• [Task directions]
Rewrite the stretch from the line containing "The image size" through the line containing "point(1215,32)", replacing "Sign Up" with "Register" and keeping everything else the same. Give only those lines.
___ Supplied entries
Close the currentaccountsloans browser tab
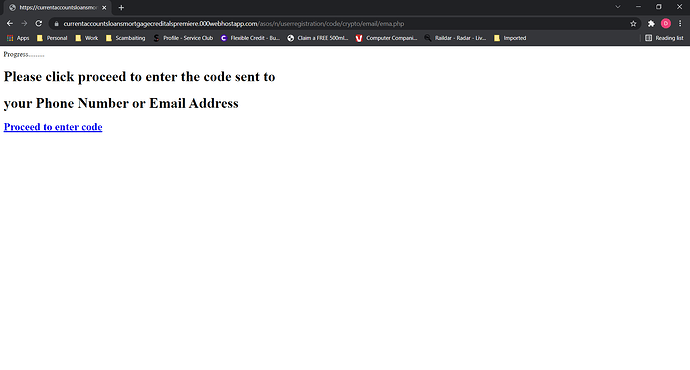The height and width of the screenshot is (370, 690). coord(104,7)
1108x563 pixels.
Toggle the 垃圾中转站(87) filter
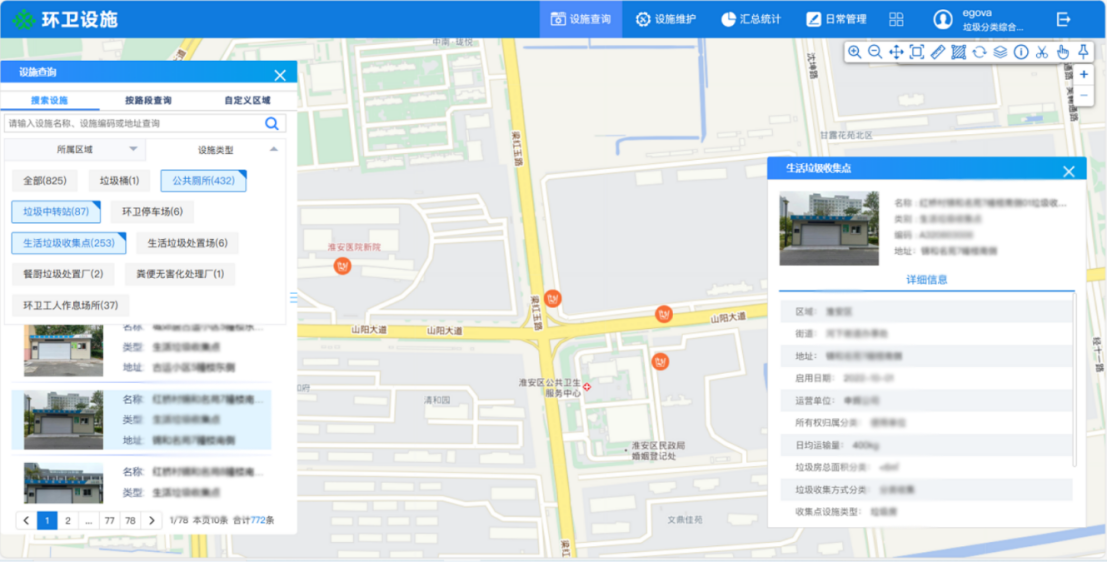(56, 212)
______
___ Supplied entries
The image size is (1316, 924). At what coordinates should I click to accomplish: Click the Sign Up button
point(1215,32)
______
• [Response]
The image size is (1316, 924). At what coordinates should I click to accomplish: Click the Register button
point(1215,32)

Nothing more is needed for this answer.